George A. Romero
abandona momentáneamente su saga zombi (diez años después del estreno de La noche de los muertos vivientes) para
adentrarse en la inquietante historia de un joven que parece estar afectado por
una maldición familiar, la del no muerto (es decir, la del Nosferatu). Martin,
acuciado por la necesidad de sangre, comete todo tipo de crímenes, a los que
hace pasar por suicidios. Con una realización cuasi amateur y, por momentos, abrupta, una producción de bajo coste,
rodada en un suburbio de Pittsburg (la ciudad natal del director), un montaje
atropellado y un guión algunas veces confuso, la historia, sin embargo,
consigue seducir al espectador por su misteriosa trama y gracias a momentos puntuales, como la turbadora
escena pre créditos en el compartimiento de un tren. Los encuadres, la
fotografía y la BSO apuntalan el carácter intrigante y ambiguo del relato.

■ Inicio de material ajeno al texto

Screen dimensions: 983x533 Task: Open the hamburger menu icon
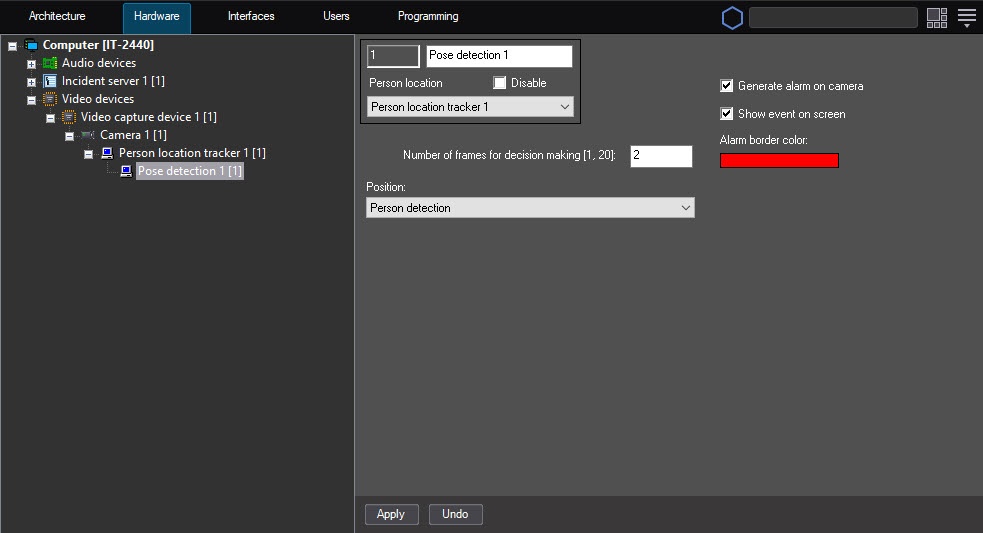(x=966, y=17)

Represiones y fetichismos sexuales, traumas psicológicos, disfuncionalidad
social y aspereza individual para una meta reflexión sobre la enfermedad y la adicción,
subrayada por esos flash backs en
blanco y negro, aunque sin llegar a la pedantería filo vampírica de Abel
Ferrara en su The Addiction (1995).
Como curiosidad, hay un papel para el maestro de los FX Tom Savini. Dos años después, en Thirst, Rod Hardy sorprendería con su actualización de los mitos vampíricos y con sus granjas de sangre humana.